Sementara itu, Pakar Pertanian dari Universitas Lampung Bustanul Arifin, juga menambahkan bahwa selain El Nino, kondisi ekonomi beras global juga berpengaruh terhadap harga beras di Indonesia.
"Mungkin masih ingat bahwa pada Juli 2023 India melarang ekspor beras. Pertimbangannya politis, PM Modi menghadapi Pemilu pada 2024. Dia tidak ingin harga domestik beras India naik signifikan," ungkapnya.
"PM juga menikmati efek pemberitaan setelah beberapa negara datang ke India, berunding, minta dikecualikan dari kebijakan larang ekspor beras, misalnya, negara yang telah datang ke Delhi adalah Singapura, Butan, Mauritania dan lain-lain. Akibatnya, harga beras dunia juga naik sangat tinggi, melebihi US$ 620/ton untuk beras medium dan US$ 680/ton untuk beras premium. Ini merupakan rekor tertinggi, bahkan melebih harga ketika Krisis Pangan 2008," sambung dia.

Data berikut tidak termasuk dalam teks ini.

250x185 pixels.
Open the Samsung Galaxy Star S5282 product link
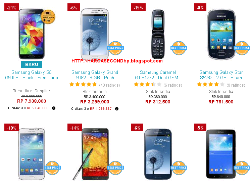tap(221, 75)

Bustanul bersama beberapa analis pernah mengingatkan pemerintah untuk mengantisipasi kekeringan ekstrim ini. Namun, tak mendapat respons yang berarti.
Di sisi lain, Peneliti Ahli Utama Pusat Riset Iklim dan Atmosfer dari Badan Riset dan Inovasi Nasional (BRIN), Eddy Hermawan memiliki pandangan lain. Namun, Eddy tak bisa menyimpulkan bahwasanya El Nino berdampak kepada kenaikan harga beras.
"Saya hanya fokus kepada bagaimana perilaku El Nino," ujar dia.
Eddy kemudian mengulas perilaku El Nino sejak Mei 2023 hingga 2024. Eddy menjelaskan bahwa intensitas El Nino tergolong moderat karena berkisar antara 1.0 dan tidak sampai 2.0. Hanya saja, kata dia, durasinya sedikit lebih panjang.
"Diperkirakan sampai April 2024, sudah kembali netral," kata Eddy Hermawan saat dihubungi pada Senin (26/2/2024).
Eddy kemudian mencoba membandingkan El Nino pada tahun 1997, 1998, dan 2015. Kala itu, intensitasnya tergolong ekstrim. "Tapi durasinya pendek hanya enam bulan," ungkapnya.
Riwayat El Nino
Sebelum 2023-2024, dalam 30 tahun terakhir memang hanya terdapat dua peristiwa El Nino ekstrem. Pertama pada 1997-1998, dan kedua pada 2015-2016.
Disebut-sebut, tahun 2015-2016 merupakan tahun dengan El Nino terekstrim di Indonesia dalam kurun waktu 10 tahun terakhir berdasarkan Suhu Permukaan Laut (SPL).
Tahun 2015-2016 memang sempat diberikan predikat El Nino terparah dan terkuat dalam sejarah. Saat itu, sistem cuaca di dunia menjadi kacau. Banjir dan kenaikan suhu juga menyapu belahan bumi bagian utara.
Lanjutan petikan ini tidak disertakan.